Так, сидя рядышком, мы вызывали друг друга на искренний бой, строившийся на основе общих интересов: мы вызывали друг друга на Сторге (один грек поведал мне о идеи квалификации любви в Италии, где я познакомился с Зуманном). Никогда я не был так счастлив! В жизни! И пусть она часто исчезала из моей жизни из-за своего отца, но я знал, что она рядом.

Настал уж красочный месяц, завершающий лето; августовский жнец настиг графство Кент.

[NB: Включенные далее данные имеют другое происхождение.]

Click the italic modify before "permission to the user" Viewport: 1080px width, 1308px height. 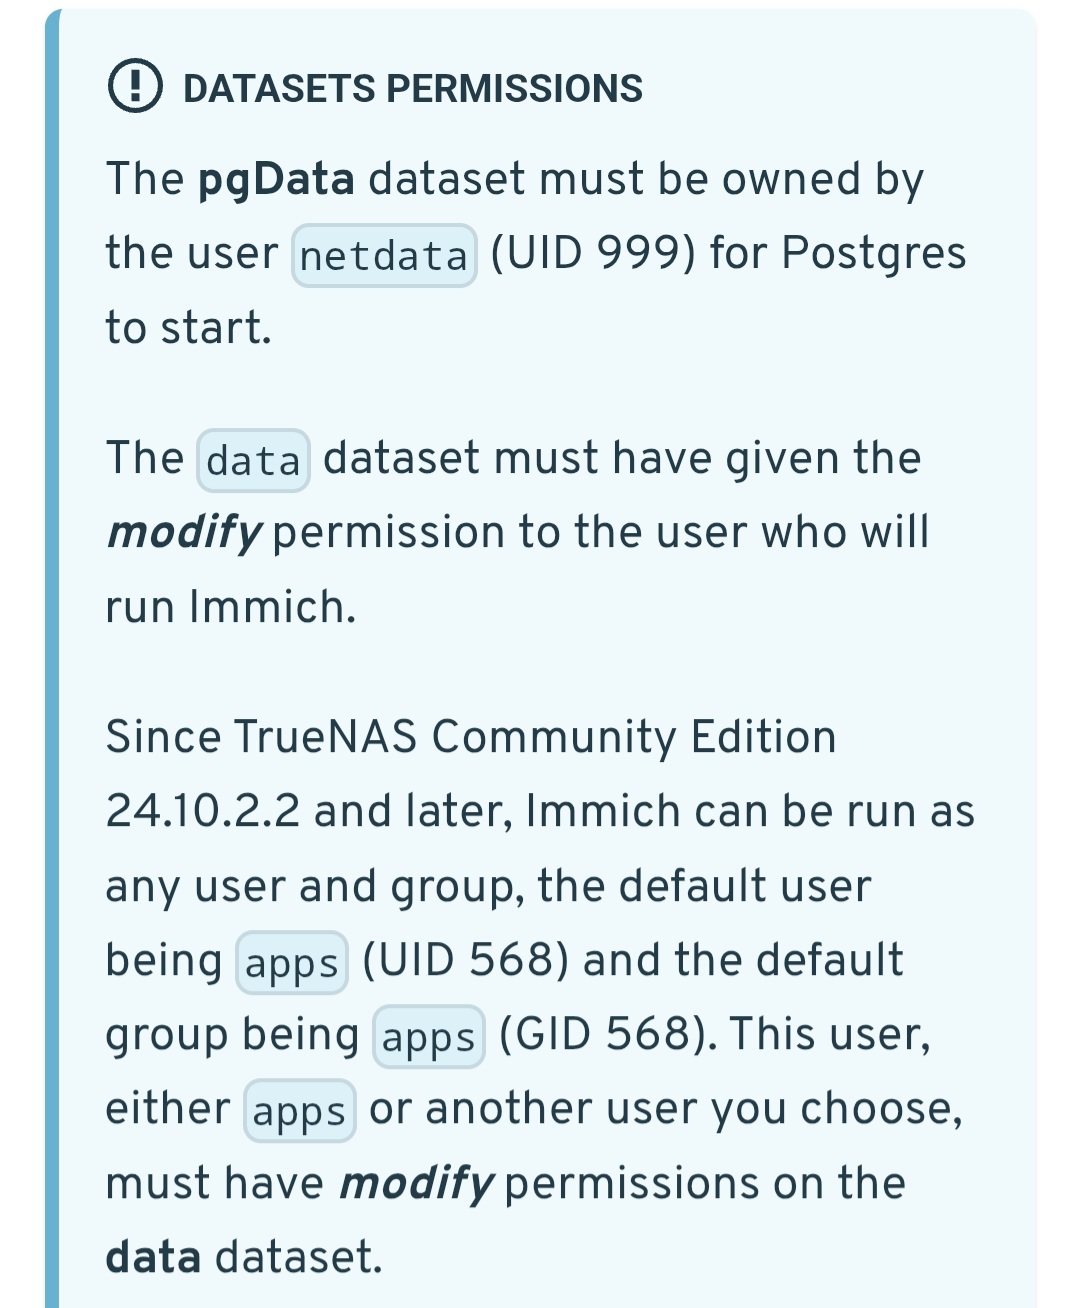[184, 533]
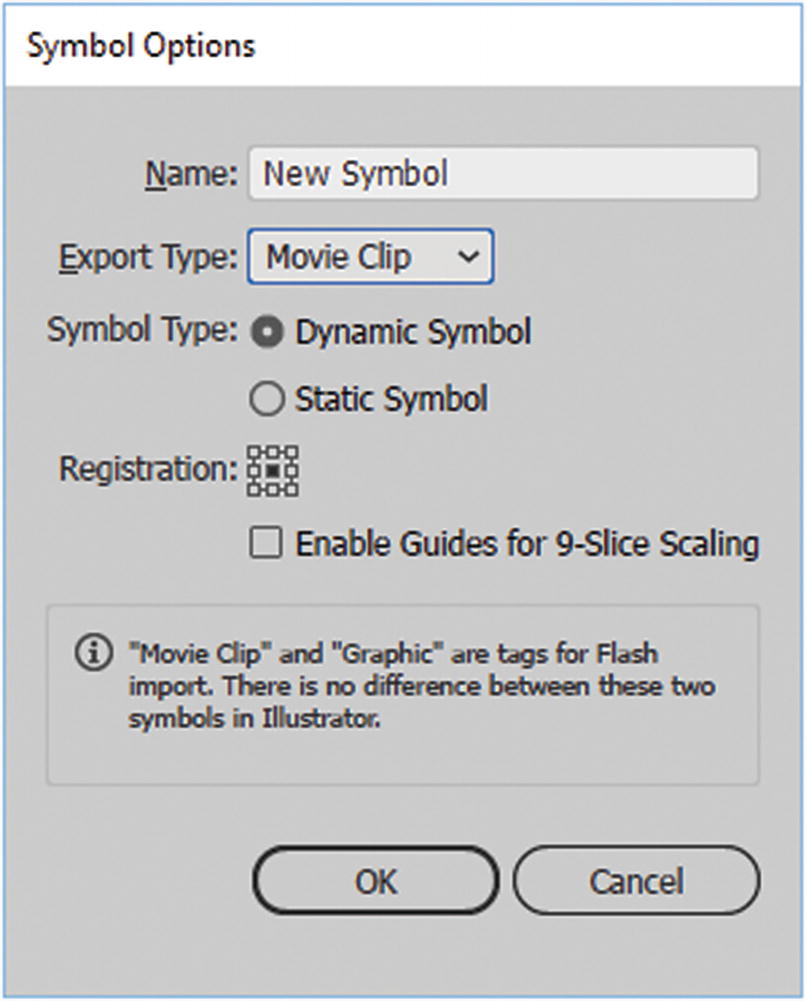The height and width of the screenshot is (1001, 806).
Task: Set registration to the top-left point
Action: pyautogui.click(x=255, y=453)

В один из дней я сидел в доме. Часы отбивали час за часом. Во власти сомкнутых сил, уже несущих меня в атаку, я со сладким восторгом сорвался с места и выбежал из духоты дома. Зуманн звал меня обратно, дворецкий не воспринял стремительности моего поступка. Я лёгким шагом пробирался сквозь свежесть ветров над полями; я поднял руки к вискам, хватаясь за голову. Я пробирался по тропам садов; я шёл мимо жёсткой дикой травы ради того, чтобы никто меня не увидел. Солнце уже зашло, и кузнечики, подобные по звучанию пению цикад, прыгали за мной, преследуя звуком. Я надеялся, что мистер Уилсон, измотанный дневными делами, уснул раньше срока; я знал, что французская гувернантка Уилсона уехала вместе с племянником хозяина к ее умирающей матери в Бордо, ибо сорванец не хотел расставаться с ней ни на день. Пришло время, когда прижимаешь к груди охапку цветов, чтобы с порога ей объявить (и пусть после она про меня думает, что хочет) с порога сказать, протягивая букет лаванды: «Я тебя люблю и хочу сделать тебя своей женой».